Kellen came around to stand slightly behind her, up on the floor level of the sunken chitchat corral. He probably meant to look imposing or something, but all she could think was, Thank the cosmos he’s here. She could play hardball solo, but what a nifty thing not to have to. To know that if she even started to misstep, he would be there. With her and for her. She had never in her whole life done anything to deserve that kind of loyalty, but here he was. Confidence flooded her.
“Why don’t you start at the beginning and tell me everything?” she said, clasping her hands together at her waist. She kept her face easy, her expression accessible.
She should have been more specific with her words, though. Vallejo anchored his deal with an initial offer. “If I give you information, you will get me out of here?”
“Maybe.” Angela noted that even in a so-called prison situation—which she highly doubted was anything of the sort—he wore his signature boots: pointy-toed snakeskin numbers, dyed black to match his super shiny world-recognizable bouffant hairdo. This man had branding down to a science.
“Ask me a question, and I will not lie,” said the liar. His boots might be brand-recognizable, but his beard had grizzled along his jaw, and it hadn’t been maintained properly. Parts were coming in white, dusting salt into his pepper. He looked tired.

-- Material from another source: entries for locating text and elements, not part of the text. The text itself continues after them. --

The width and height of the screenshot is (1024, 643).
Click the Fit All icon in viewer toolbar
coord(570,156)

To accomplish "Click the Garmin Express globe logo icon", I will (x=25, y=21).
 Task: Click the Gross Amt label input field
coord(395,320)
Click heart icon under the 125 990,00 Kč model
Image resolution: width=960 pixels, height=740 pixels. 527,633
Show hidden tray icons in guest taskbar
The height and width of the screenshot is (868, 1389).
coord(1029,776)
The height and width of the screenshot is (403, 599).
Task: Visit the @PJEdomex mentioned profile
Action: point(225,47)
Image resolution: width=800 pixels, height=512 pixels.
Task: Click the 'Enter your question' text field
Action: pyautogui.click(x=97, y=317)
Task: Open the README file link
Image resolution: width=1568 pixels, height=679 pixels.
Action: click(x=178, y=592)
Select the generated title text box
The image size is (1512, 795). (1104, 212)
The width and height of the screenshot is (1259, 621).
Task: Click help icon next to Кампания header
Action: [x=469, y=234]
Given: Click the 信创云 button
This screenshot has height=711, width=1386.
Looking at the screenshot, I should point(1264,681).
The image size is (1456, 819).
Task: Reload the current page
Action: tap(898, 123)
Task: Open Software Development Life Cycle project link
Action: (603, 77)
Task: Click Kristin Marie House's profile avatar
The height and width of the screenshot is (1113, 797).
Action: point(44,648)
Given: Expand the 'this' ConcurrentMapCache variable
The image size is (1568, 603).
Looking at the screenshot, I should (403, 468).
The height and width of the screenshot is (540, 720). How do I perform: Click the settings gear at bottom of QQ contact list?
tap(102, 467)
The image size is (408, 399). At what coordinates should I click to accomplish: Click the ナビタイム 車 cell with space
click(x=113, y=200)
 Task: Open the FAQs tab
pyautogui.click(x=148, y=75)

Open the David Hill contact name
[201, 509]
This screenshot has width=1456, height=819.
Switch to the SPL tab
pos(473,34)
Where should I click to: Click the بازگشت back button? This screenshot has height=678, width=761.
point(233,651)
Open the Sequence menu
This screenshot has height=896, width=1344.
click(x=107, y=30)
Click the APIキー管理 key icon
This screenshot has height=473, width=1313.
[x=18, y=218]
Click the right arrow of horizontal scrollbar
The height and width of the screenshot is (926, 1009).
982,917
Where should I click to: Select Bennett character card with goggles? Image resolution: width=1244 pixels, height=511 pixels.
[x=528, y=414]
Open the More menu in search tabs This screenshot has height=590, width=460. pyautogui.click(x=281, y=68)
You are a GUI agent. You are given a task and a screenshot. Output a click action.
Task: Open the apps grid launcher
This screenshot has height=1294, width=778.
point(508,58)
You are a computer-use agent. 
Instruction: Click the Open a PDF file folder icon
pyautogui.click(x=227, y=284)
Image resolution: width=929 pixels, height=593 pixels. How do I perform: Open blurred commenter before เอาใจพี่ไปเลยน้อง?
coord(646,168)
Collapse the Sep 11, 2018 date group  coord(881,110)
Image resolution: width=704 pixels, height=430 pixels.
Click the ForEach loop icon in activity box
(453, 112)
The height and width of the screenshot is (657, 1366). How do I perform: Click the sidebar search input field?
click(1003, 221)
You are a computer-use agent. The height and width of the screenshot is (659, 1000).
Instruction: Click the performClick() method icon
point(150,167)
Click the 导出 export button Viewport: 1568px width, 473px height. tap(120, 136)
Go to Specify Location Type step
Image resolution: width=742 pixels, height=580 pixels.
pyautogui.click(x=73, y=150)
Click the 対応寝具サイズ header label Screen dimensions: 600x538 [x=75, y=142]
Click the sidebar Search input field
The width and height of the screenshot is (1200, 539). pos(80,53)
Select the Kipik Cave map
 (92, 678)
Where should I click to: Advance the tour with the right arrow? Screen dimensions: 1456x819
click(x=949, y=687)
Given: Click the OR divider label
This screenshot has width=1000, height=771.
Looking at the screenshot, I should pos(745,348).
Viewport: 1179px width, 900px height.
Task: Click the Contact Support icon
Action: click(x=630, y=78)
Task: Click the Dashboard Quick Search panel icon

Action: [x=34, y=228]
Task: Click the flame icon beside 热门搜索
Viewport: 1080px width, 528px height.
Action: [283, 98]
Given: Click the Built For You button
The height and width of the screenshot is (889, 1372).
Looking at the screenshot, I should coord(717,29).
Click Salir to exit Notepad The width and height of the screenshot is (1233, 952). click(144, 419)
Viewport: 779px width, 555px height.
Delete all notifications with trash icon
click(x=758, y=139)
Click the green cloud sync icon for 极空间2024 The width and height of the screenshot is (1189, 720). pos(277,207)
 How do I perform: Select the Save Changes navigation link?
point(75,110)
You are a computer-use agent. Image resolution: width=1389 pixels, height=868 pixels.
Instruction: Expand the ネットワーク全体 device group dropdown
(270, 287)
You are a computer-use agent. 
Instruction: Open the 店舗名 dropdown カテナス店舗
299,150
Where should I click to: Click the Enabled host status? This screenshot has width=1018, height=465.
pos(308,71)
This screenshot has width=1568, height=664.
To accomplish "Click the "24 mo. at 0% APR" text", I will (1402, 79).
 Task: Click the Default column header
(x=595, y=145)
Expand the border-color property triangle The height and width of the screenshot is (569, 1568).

Angela locked her gaze with his, pushing the force of her personality across the room. She tapped her molars, engaging the psych-emitter. It didn’t have a receiver in range, but this was her ritual, her zone. Her comfy place. “Where are the crewmen, your so-called captors?”
“No crew.” He spread his hands, palms up. “This submarine is remote-piloted, apparently, and I am confined to this capsule. You will notice how this room is separate from the other areas, such as the corridors. It also boasts significantly lower crush-depth tolerances than the rest of the inner hull compartments, courtesy of that window. Wiring in the walls suggests both bulkheads leading out can be sealed and this module can be flooded. If I attempt to pass through either doorway, alarms screech and threaten imminent catastrophic compression. This is no lounge, Senator. It is an interrogation chamber.”
“I’m sorry if this sounds less than sympathetic, but to what end?” she said. The scenario he described sounded stupid, and she highly doubted an entity wealthy enough to put this sub together was so sublimely oblivious. Interrogations that ended with death before the revelation of desired information were generally considered abject failures.